I slip my phone back into my pocket and look up as the sound of heels clicking against the tile floor catch my attention.
Dark hair ripples along Harper’s back as she walks down the hall in front of me.
Every step she takes pulls me further and further into a hypnotic sort of trance.
One that is impossible to escape, not that I want to.
There are lists longer than I’ll ever be able to read that spell out what constitutes a terrible person.
There’s the standard stuff—murder, people who steal candy from kids, grown men in crocs at the beach, the usual, and I’m about ninety-percent sure the images flowing through my head of my friend's daughter are on that list as well.
Harper stops at the water fountain, and like the greedy bastard I am, I stop moving so I can let my mind wander while I watch her.

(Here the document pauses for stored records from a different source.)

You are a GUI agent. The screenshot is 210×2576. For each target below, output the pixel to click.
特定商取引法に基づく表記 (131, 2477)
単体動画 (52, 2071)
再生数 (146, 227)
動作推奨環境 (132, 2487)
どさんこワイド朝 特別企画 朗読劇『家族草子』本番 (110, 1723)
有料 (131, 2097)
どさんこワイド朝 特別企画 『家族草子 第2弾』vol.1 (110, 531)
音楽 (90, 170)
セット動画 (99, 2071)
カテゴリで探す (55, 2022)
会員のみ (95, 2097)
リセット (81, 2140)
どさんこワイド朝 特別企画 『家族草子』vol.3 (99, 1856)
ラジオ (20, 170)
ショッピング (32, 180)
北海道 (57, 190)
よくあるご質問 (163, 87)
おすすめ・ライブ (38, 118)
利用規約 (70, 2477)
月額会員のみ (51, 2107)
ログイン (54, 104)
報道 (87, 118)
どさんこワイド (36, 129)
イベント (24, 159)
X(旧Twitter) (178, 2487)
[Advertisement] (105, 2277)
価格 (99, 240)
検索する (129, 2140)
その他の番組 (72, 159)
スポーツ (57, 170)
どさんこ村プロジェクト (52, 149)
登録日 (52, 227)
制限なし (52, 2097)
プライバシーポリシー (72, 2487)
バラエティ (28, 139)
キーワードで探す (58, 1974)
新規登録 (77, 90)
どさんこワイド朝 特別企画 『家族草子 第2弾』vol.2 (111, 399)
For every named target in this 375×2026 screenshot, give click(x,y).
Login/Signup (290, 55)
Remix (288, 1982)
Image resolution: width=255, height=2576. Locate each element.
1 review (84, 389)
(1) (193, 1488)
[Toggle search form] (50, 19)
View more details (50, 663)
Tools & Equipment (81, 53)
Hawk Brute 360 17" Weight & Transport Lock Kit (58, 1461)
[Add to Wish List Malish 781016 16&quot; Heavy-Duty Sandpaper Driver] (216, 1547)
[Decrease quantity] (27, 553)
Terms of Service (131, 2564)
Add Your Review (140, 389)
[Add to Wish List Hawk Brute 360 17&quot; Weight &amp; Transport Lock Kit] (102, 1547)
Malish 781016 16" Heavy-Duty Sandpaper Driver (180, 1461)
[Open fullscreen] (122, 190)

She bends at the waist and someone hits the slow motion button on my life.
Water flows from the spout as she dips her head until it splashes against her pouty red painted lips.
One of her hands holds all of her hair to the side to avoid it falling into the basin and I can’t help but fantasize what it would be like to wrap it around my fist.
Can I wrap it around once or twice? If I thrust into her, what kind of noises will she make? Tiny whimpers of pleasure, or loud gasps that echo across the room?
If I told her how many times I’ve stopped to watch the way her tight skirts stretch over her round ass as she bends over and how it makes my hand itch to strike the soft flesh I know is underneath, would she blush, or cry out for more? Or both?
I hope if I ever find out, it’s both.
God, I would do unfathomable things to get Harper Hawthorne bare and writhing underneath me. But instead I watch her from afar because there are a million boxes on why I shouldn’t want her and every single one of them is checked.
Harper wipes away the drops of water that fell onto her chin with slow precision as she stands, too quick for me to react. She turns and locks eyes with me because I’m too focused on her to remember that I shouldn’t be staring.
Even from this distance, I can see her brows scrunch together, and her dark eyes dart around to figure out why I’m hanging around in the middle of the hallway.
I feel like a schoolboy, unable to control my desires when I’m near her.
So I do the only thing I can think of, I turn on my heel without a word and walk in the opposite direction.
Maybe Maxine is right, I’ll never tell her that, but it's been too long and maybe I did need to go to Midnights.